■ Exercise text ■
[Start of Attachment]
When: The Scientific Secrets of Perfect Timing(17)



For example, a 2016 study looked at more than eight hundred workers (mostly in information technology, education, and media) from eleven different organizations, some of whom regularly took lunch breaks away from their desks and some of whom did not. The non–desk lunchers were better able to contend with workplace stress and showed less exhaustion and greater vigor not just during the remainder of the day but also a full one year later.

“Lunch breaks,” the researchers say, “offer an important recovery setting to promote occupational health and well-being”—particularly for “employees in cognitively or emotionally demanding jobs.”35 For groups that require high levels of cooperation—say, firefighters—eating together also enhances team performance.36

Not just any lunch will do, however. The most powerful lunch breaks have two key ingredients—autonomy and detachment. Autonomy—exercising some control over what you do, how you do it, when you do it, and whom you do it with—is critical for high performance, especially on complex tasks. But it’s equally crucial when we take breaks from complex tasks. “The extent to which employees can determine how they utilize their lunch breaks may be just as important as what employees do during their lunch,” says one set of researchers.37

Detachment—both psychological and physical—is also critical. Staying focused on work during lunch, or even using one’s phone for social media, can intensify fatigue, according to multiple studies, but shifting one’s focus away from the office has the opposite effect. Longer lunch breaks and lunch breaks away from the office can be prophylactic against afternoon peril. Some of these researchers suggest that “organizations could promote lunchtime recovery by giving options to spend lunch breaks in different ways that enable detachment, such as spending a break in a non-work environment or offering a space for relaxing activities.”38 Ever so slowly, organizations are responding. For instance, in Toronto, CBRE, the large commercial real estate firm, has banned desk lunches in the hope that employees will take a proper lunch break.39

Given this evidence, as well as the dangers of the trough, it’s becoming ever clearer that we must revise some oft-repeated advice. Say it with me now, brothers and sisters: Lunch is the most important meal of the day.





SLEEPING ON THE JOB


I hate naps. Maybe I enjoyed them when I was a kid. But from the age of five onward, I’ve considered them the behavioral equivalent of sippy cups—fine for toddlers, pathetic for grown-ups. It’s not that I’ve never napped as an adult. I have—sometimes intentionally, most times inadvertently. But when I’ve awoken from these slumbers, I usually feel woozy, wobbly, and befuddled—shrouded in a haze of grogginess and enveloped in a larger cloud of shame. To me, naps are less an element of self-care than a source of self-loathing. They are a sign of personal failure and moral weakness.
[End of Attachment]
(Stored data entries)
[Start of Attachment]
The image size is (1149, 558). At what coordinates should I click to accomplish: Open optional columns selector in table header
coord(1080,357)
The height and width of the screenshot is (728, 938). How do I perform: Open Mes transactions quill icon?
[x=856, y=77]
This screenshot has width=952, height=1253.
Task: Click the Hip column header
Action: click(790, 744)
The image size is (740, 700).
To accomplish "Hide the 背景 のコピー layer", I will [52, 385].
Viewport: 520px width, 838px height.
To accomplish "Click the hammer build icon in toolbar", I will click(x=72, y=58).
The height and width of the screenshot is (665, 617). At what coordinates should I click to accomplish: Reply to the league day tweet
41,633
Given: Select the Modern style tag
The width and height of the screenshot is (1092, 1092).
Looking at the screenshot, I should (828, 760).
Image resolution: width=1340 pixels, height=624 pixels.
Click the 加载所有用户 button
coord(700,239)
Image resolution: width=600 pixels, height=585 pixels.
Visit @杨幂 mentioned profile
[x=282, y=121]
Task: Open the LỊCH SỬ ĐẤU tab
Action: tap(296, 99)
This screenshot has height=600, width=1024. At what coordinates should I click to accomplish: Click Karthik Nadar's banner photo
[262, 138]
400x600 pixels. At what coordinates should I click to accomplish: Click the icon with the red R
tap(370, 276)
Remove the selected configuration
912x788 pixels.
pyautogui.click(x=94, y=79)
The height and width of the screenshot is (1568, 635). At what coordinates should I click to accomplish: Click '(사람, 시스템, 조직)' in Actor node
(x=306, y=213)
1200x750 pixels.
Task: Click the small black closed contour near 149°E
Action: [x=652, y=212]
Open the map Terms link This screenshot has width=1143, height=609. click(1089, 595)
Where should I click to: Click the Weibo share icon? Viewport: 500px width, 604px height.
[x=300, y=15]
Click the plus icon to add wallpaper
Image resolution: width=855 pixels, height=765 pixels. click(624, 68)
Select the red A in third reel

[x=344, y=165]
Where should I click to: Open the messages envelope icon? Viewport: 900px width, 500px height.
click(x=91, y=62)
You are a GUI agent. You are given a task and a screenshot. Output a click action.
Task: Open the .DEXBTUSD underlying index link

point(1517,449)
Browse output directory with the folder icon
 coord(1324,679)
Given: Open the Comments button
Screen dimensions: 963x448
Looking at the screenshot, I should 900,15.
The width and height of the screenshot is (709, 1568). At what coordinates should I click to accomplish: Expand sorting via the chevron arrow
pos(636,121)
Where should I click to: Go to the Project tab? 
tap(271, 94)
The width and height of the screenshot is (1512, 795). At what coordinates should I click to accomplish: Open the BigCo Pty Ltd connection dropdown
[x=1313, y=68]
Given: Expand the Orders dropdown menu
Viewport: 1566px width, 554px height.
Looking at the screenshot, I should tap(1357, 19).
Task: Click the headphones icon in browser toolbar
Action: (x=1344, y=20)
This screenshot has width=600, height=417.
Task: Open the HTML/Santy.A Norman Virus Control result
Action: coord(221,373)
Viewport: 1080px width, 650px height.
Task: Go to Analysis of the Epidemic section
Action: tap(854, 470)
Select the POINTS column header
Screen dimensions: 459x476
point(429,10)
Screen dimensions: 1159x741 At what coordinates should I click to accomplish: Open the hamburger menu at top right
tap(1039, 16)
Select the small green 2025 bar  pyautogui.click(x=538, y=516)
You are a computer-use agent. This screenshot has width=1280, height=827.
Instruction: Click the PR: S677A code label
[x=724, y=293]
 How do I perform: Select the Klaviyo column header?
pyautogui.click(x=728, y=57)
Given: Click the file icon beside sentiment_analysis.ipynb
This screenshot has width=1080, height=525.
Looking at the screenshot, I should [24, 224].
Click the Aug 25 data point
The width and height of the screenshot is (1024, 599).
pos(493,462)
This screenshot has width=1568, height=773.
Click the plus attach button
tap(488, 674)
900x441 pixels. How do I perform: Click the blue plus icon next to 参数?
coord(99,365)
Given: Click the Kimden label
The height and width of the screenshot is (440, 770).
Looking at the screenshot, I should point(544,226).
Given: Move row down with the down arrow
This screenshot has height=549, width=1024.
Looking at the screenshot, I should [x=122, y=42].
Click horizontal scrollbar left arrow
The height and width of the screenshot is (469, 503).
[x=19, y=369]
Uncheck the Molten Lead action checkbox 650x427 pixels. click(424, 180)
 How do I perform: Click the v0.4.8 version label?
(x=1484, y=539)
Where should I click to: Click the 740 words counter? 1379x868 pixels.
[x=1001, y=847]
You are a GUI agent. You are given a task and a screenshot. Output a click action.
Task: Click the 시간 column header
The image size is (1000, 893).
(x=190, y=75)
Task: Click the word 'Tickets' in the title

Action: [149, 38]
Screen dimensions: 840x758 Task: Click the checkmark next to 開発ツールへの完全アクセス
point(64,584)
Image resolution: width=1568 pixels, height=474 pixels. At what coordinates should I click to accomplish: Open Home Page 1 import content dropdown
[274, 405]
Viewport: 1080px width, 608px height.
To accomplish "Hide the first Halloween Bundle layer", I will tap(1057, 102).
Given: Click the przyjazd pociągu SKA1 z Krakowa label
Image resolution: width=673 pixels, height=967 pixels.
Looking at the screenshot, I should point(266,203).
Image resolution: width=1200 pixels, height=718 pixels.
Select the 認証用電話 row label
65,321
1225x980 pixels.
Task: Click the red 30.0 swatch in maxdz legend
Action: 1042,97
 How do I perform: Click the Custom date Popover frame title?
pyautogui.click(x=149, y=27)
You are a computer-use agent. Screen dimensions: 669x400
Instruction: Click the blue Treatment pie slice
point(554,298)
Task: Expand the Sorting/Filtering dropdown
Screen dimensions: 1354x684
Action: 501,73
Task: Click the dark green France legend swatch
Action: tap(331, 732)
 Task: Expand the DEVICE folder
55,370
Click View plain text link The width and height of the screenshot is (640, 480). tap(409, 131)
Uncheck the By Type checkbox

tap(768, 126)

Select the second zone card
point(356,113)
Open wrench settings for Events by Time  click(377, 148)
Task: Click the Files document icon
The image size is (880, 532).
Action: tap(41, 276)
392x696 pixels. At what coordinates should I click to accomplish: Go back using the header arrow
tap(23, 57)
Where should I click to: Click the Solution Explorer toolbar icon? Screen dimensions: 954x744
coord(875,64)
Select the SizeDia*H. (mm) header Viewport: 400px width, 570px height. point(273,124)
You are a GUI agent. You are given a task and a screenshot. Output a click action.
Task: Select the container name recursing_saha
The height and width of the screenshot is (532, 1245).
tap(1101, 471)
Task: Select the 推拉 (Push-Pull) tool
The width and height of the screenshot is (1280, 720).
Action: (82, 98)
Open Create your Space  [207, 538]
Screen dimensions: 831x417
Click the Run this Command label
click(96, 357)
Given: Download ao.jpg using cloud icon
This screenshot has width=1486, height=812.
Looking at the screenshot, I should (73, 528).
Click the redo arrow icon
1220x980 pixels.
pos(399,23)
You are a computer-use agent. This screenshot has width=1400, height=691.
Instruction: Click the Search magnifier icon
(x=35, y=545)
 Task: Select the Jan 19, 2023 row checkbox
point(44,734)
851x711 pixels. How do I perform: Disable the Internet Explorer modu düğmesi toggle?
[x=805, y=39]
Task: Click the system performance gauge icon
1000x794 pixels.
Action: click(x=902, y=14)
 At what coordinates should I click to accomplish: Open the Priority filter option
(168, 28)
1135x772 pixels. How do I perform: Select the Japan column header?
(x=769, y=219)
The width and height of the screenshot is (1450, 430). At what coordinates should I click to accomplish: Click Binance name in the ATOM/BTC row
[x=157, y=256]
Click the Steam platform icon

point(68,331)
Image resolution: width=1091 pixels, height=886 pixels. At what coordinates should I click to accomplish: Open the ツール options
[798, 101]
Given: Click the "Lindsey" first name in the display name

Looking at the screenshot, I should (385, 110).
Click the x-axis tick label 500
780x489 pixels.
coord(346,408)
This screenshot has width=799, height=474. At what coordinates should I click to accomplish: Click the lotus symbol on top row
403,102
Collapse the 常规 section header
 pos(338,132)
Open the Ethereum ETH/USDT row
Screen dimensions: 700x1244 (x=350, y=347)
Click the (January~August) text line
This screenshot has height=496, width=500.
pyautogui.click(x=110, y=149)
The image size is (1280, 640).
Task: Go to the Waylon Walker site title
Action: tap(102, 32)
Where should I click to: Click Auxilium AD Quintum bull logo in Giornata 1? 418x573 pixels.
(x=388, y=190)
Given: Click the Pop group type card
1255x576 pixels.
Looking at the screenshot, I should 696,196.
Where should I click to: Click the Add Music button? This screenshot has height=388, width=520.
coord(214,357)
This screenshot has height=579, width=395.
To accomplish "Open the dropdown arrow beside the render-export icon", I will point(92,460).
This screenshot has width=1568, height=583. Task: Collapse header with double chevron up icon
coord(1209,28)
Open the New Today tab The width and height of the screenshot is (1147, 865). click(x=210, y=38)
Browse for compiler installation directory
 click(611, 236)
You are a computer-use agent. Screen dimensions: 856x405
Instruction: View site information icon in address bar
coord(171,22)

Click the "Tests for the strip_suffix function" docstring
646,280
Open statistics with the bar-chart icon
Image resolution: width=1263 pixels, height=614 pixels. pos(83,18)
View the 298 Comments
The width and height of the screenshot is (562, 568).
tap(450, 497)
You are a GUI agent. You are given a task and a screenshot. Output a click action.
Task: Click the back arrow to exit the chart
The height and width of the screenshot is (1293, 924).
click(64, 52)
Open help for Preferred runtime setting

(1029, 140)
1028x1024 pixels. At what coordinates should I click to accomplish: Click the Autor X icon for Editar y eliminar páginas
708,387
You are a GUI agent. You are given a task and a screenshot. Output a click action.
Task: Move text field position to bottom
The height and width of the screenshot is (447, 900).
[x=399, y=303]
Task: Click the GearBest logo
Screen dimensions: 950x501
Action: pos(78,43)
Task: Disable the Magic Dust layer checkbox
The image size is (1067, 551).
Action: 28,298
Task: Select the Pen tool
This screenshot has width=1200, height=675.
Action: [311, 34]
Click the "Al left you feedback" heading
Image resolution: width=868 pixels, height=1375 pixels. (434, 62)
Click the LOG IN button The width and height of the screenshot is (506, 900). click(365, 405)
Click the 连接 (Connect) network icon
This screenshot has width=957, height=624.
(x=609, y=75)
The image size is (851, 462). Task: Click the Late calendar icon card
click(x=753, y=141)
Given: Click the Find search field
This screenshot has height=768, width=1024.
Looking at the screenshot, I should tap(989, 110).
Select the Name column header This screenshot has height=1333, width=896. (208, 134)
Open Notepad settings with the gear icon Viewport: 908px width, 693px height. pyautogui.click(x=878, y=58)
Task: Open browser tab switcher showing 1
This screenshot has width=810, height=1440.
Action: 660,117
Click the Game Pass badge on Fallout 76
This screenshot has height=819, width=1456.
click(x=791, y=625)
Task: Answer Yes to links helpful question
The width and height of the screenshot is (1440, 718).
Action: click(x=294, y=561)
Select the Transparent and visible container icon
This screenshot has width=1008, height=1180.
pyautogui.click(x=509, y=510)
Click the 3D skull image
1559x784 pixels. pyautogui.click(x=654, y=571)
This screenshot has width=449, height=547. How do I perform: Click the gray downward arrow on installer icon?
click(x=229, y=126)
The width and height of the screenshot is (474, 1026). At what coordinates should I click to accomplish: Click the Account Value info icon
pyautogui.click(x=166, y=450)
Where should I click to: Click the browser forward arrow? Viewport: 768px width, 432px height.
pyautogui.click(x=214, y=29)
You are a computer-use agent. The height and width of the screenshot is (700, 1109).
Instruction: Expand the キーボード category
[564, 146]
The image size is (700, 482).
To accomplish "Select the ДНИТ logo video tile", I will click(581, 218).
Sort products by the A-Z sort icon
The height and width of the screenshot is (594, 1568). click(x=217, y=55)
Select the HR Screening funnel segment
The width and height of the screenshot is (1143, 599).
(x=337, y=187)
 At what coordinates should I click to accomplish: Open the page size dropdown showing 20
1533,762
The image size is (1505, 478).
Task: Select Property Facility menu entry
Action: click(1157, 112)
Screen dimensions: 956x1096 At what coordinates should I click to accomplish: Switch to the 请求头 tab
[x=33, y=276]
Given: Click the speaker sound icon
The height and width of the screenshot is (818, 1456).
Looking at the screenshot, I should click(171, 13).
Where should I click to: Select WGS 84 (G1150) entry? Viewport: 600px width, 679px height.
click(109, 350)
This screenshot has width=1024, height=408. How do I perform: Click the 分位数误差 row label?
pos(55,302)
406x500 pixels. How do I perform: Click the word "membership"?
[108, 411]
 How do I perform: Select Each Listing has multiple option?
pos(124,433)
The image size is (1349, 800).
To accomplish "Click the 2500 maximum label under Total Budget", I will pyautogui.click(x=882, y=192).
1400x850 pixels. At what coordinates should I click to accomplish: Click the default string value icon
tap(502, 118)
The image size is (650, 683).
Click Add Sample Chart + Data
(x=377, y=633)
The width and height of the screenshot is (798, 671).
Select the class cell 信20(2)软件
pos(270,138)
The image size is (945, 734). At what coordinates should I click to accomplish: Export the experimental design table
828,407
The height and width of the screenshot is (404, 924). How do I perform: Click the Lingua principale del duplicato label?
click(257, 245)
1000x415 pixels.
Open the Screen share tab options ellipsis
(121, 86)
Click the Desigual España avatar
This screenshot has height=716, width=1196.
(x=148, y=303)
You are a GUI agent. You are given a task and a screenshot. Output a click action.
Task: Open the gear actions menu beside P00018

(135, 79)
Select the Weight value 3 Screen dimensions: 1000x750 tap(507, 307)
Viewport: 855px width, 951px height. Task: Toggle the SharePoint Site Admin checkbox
[End of Attachment]
■ Study questions ■
1 - In the passage on lunch breaks and naps, what two key ingredients do the most powerful lunch breaks have?
2 - Proceed with the passage on lunch breaks and naps, picking up after its final sentence.

■ Responses in order ■
1 - Autonomy and detachment.

2 -
But I’ve recently changed my mind. And in response, I’ve changed my ways. Done right, naps can be a shrewd response to the trough and a valuable break. Naps, research shows, confer two key benefits: They improve cognitive performance and they boost mental and physical health.

In many ways, naps are Zambonis for our brains. They smooth out the nicks, scuffs, and scratches a typical day has left on our mental ice. One well-known NASA study, for instance, found that pilots who napped for up to forty minutes subsequently showed a 34 percent improvement in reaction time and a twofold increase in alertness.40 The same benefit redounds to air traffic controllers: After a short nap, their alertness sharpens and their performance climbs.41 Italian police officers who took naps immediately before their afternoon and evening shifts had 48 percent fewer traffic accidents than those who didn’t nap.42

However, the returns from napping extend beyond vigilance. An afternoon nap expands the brain’s capacity to learn, according to a University of California–Berkeley study. Nappers easily outperformed non-nappers on their ability to retain information.43 In another experiment, nappers were twice as likely to solve a complex problem than people who hadn’t napped or who had spent the time in other activities.44 Napping boosts short-term memory as well as associative memory, the type of memory that allows us to match a face to a name.45 The overall benefits of napping to our brainpower are massive, especially the older we get.46 As one academic overview of the napping literature explains, “Even for individuals who generally get the sleep they need on a nightly basis, napping may lead to considerable benefits in terms of mood, alertness and cognitive performance. . . [It] is particularly beneficial to performance on tasks, such as addition, logical reasoning, reaction time, and symbol recognition.”47 Napping even increases “flow,” that profoundly powerful source of engagement and creativity.48

Naps also improve our overall health. A large study in Greece, which followed more than 23,000 people over six years, found that, controlling for other risk factors, people who napped were as much as 37 percent less likely as others to die from heart disease, “an effect of the same order of magnitude as taking an aspirin or exercising every day.”49 Napping strengthens our immune system.50 And one British study found that simply anticipating a nap can reduce blood pressure.51

Yet, even after absorbing this evidence, I remained a nap skeptic. One reason I so disliked naps is that I woke up from them feeling as if someone had injected my bloodstream with oatmeal and replaced my brain with oily rags. Then I discovered something crucial: I was doing it wrong.